Une audience de la Cour de justice chambre à cinq juges
Source : Cour de Justice de l’Union Européenne

 



Les passagers aériens qui sont victimes de refus d’embarquement, d’annulation ou de retard important d’un vol, ont droit à une indemnisation et à une prise en charge par la compagnie aérienne en vertu du règlement européen du 11 février 2004 (règlement no 261/2004 du Parlement européen et du Conseil du 11 février 2004, établissant des règles communes en matière d’indemnisation et d’assistance des passagers en cas de refus d’embarquement, d’annulation ou de retard important d’un vol). Mais la compagnie aérienne peut être exonérée de ses obligations en cas de « circonstance extraordinaire ». Et dans ce cas, le malheureux client n’a droit à rien.

C'est pourquoi la notion de circonstance extraordinaire reste très discutée et au centre de litiges entre les passagers et les compagnies. La Cour de Justice de l’Union Européenne a déjà été appelée à préciser ce qu’il fallait entendre par là. Elle s’est récemment prononcée sur un cas de figure bien connu : celui de la grève du personnel.

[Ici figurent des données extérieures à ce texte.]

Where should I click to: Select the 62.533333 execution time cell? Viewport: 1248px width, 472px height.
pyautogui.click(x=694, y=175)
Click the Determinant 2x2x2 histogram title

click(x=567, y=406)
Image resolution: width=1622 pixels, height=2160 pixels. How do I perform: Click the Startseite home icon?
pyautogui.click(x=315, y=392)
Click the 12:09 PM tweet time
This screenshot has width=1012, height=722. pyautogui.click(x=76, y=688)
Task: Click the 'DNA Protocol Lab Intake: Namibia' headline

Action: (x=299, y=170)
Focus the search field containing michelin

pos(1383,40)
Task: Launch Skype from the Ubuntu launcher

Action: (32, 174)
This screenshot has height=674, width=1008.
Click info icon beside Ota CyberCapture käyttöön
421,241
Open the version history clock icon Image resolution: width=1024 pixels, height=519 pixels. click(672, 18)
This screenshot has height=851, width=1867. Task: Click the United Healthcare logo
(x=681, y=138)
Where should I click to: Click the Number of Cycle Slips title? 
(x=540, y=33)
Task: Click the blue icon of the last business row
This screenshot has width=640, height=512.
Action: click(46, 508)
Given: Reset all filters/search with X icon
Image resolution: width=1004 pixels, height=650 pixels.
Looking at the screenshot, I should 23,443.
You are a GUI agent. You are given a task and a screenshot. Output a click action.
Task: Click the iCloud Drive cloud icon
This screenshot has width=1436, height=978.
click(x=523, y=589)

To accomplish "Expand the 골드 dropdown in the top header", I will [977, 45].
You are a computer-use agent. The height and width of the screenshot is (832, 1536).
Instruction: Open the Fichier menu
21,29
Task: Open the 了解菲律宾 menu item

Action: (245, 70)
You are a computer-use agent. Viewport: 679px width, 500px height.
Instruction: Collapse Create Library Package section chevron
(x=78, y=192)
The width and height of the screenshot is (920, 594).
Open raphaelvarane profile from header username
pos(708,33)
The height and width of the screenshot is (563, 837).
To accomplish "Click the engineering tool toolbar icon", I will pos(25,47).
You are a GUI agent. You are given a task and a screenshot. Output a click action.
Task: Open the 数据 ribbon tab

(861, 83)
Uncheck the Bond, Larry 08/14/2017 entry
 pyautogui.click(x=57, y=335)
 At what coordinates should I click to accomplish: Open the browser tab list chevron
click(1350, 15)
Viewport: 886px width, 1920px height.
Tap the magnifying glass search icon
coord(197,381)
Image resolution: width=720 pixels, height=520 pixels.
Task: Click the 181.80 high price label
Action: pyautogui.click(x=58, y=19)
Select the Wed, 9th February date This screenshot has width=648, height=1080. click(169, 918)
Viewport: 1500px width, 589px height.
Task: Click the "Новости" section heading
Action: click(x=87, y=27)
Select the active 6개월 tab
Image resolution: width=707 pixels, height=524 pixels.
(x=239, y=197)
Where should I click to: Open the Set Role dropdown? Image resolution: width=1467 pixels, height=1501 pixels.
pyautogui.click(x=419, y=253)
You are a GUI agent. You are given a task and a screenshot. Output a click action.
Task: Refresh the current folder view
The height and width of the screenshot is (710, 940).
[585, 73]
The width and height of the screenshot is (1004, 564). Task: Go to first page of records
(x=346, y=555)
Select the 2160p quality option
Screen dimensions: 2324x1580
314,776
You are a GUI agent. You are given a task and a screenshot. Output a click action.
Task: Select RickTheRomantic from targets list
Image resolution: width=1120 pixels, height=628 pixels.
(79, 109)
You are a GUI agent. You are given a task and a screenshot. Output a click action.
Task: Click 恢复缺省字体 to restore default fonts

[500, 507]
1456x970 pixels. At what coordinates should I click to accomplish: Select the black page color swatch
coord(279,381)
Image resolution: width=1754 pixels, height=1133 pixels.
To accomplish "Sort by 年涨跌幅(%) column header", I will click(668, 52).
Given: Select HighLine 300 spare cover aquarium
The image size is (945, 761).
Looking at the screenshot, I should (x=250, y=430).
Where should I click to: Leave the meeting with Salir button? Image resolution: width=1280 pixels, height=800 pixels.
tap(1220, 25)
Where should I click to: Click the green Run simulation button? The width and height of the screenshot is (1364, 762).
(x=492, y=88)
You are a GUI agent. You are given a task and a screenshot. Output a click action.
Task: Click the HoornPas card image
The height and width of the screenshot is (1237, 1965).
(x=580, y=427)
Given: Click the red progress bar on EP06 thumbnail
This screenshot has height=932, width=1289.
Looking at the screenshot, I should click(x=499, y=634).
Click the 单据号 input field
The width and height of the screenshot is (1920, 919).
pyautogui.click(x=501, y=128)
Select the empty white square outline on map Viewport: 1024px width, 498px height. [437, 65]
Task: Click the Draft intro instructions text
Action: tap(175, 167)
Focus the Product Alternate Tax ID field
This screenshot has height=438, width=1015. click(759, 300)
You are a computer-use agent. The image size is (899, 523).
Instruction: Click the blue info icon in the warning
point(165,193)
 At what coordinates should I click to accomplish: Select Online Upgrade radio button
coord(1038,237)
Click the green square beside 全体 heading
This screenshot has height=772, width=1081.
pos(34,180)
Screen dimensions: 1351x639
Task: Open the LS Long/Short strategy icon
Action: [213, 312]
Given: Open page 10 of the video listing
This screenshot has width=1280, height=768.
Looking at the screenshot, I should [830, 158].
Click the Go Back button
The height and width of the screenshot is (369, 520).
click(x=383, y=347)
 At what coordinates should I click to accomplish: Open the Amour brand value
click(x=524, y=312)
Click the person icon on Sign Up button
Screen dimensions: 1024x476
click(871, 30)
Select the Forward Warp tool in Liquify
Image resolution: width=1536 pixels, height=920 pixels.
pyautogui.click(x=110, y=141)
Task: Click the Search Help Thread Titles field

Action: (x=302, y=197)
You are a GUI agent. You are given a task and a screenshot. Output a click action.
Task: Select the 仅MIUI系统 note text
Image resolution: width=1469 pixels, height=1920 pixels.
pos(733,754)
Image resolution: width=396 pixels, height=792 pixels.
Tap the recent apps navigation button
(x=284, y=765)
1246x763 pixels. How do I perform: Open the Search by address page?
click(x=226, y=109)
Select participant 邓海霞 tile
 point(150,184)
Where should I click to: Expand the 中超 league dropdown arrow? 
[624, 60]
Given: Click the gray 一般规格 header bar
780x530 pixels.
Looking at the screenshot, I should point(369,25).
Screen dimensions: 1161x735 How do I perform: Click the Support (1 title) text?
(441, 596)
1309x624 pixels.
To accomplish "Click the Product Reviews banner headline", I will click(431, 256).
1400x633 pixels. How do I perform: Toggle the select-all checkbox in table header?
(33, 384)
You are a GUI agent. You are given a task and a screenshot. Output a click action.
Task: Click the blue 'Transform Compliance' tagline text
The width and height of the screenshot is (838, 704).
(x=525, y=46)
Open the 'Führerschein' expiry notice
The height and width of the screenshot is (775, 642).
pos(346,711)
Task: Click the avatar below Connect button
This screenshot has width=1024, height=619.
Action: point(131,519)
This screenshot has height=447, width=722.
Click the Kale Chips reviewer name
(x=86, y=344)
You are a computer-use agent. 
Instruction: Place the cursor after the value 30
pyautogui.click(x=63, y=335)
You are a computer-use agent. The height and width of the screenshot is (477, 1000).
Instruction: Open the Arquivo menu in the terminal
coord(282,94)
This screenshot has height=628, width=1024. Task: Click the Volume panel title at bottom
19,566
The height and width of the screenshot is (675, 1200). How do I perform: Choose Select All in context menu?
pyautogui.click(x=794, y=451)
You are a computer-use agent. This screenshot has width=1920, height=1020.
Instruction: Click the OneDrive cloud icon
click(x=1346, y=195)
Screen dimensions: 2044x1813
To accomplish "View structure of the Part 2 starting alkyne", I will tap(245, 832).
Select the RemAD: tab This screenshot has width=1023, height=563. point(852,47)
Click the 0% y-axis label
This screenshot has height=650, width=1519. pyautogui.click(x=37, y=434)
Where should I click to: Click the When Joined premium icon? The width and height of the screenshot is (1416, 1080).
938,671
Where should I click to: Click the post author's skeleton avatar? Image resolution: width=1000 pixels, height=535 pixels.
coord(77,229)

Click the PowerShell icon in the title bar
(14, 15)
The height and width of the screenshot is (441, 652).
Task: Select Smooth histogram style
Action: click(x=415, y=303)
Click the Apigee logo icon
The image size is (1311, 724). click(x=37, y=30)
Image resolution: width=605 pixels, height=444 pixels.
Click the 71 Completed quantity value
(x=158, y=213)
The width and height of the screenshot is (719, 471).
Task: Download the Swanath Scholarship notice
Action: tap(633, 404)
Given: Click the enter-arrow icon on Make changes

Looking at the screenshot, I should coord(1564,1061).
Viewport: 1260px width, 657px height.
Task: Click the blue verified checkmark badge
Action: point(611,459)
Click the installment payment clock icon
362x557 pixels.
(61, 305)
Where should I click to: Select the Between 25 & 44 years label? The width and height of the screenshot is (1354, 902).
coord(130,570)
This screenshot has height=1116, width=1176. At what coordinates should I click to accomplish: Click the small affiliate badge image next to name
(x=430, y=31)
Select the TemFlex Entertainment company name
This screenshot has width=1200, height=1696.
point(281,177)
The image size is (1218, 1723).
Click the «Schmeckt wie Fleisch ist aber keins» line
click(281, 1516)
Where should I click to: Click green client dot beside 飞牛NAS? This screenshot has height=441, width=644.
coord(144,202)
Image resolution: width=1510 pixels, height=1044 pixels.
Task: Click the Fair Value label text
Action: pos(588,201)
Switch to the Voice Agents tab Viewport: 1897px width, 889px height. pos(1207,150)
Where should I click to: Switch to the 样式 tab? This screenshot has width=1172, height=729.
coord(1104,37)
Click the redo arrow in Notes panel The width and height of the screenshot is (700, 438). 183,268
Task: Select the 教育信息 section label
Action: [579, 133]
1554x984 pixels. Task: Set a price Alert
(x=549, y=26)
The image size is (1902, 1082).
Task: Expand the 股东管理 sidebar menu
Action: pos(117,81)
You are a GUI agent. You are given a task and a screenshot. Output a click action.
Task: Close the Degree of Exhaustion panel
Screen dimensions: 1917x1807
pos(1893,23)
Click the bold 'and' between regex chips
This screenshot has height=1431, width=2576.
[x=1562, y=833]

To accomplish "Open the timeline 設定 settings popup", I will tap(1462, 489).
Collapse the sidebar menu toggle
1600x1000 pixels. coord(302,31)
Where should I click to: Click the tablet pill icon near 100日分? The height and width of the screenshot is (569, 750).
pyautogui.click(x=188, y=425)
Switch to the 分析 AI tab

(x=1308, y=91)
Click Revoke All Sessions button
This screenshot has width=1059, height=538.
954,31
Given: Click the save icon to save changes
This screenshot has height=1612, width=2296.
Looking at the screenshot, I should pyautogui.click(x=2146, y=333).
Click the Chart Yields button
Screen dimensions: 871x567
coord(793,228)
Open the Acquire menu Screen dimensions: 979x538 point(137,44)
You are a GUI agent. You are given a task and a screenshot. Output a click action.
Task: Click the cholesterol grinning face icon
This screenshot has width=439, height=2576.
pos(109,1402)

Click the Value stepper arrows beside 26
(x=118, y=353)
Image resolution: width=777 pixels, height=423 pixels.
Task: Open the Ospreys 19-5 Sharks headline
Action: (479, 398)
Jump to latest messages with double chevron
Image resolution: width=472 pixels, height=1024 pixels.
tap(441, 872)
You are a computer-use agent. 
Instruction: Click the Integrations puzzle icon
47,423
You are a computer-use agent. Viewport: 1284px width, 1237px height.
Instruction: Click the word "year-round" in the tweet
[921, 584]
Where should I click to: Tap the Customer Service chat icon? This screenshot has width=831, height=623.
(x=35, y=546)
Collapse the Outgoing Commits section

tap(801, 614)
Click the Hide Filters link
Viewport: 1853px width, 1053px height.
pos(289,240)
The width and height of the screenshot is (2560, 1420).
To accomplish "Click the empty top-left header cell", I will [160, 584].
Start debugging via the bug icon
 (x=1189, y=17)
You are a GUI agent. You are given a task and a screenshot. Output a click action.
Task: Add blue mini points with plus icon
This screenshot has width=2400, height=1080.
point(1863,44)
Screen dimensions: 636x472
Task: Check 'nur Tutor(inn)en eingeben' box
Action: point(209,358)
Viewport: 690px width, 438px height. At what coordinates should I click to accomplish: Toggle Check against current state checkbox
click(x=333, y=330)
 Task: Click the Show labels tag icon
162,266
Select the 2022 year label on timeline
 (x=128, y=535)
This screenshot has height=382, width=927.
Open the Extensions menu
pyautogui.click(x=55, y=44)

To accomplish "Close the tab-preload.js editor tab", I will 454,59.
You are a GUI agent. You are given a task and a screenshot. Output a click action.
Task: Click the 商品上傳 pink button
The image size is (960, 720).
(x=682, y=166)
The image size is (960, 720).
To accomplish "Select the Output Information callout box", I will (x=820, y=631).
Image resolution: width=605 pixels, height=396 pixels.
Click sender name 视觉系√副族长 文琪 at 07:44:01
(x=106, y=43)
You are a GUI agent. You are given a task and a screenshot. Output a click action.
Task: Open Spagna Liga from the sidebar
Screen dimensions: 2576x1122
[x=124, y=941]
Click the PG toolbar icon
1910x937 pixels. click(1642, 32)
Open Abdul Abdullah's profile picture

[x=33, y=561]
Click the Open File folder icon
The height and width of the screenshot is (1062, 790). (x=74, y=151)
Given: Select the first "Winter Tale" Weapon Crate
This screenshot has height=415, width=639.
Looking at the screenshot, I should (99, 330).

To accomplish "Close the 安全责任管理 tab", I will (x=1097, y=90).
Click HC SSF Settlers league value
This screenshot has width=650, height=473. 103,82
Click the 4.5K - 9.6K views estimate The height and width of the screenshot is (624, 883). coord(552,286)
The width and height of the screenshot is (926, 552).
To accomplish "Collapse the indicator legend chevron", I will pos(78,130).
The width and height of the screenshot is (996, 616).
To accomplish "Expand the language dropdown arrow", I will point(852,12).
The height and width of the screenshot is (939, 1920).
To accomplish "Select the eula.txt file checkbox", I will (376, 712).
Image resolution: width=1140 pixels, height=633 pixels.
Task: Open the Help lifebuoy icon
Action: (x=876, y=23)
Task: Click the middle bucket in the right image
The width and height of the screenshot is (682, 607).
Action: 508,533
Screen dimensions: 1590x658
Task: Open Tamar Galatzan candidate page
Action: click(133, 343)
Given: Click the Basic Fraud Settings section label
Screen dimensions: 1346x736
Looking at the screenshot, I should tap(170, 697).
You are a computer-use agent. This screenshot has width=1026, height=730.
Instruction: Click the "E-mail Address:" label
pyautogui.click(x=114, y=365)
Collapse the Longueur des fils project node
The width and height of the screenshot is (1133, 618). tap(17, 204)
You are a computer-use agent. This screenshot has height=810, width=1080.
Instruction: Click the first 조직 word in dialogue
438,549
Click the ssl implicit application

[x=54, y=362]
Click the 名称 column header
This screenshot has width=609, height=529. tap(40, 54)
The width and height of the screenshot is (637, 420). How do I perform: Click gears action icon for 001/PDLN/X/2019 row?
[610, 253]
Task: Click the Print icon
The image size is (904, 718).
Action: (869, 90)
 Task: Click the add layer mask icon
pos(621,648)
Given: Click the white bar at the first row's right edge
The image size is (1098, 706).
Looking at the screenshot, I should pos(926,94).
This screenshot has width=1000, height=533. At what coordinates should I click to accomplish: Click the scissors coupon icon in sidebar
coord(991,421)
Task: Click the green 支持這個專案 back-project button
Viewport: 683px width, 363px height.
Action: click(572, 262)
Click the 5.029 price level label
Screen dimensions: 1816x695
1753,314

Du 26 avril au 2 mai 2019, la compagnie aérienne scandinave SAS avait du annuler tous les vols qu’elle devait assurer, en raison de la grève de ses pilotes au Danemark, en Suède et en Norvège. Cette grève avait pour origine les difficultés à négocier une nouvelle convention collective (et des augmentations de salaires), difficultés imputées par les syndicats de pilotes à la compagnie. Durant cette semaine de grève, 4 000 vols avaient été annulés par SAS, ce qui avait affecté environ 380 000 passagers. L’un d’eux, M. S., qui avait réservé une place sur un vol intérieur reliant Malmö à Stockholm pour le 29 avril 2019, avait fait une demande en indemnisation. Il avait ensuite cédé à Airhelp, une société spécialisée dans la défense des droits des passagers aériens, ses droits éventuels à l’égard de SAS portant sur sa demande. Airhelp avait donc saisi un tribunal suédois pour obtenir l’indemnisation de 250 euros prévue par le règlement n°261/2004, majorée des intérêts de retard à compter du 10 septembre 2019 et jusqu’à ce que le paiement ait lieu. Mais SAS avait soutenu, pour refuser de payer l’indemnité demandée, que la grève avait constitué une circonstance extraordinaire. Le tribunal suédois avait préféré poser une question préjudicielle à la Cour de Justice de l’Union Européenne avant de statuer sur la demande d’Airhelp. La Cour allait devoir expliquer si la notion de circonstance extraordinaire peut englober une grève qui a été annoncée par des organisations de salariés à la suite d’un préavis lancé licitement.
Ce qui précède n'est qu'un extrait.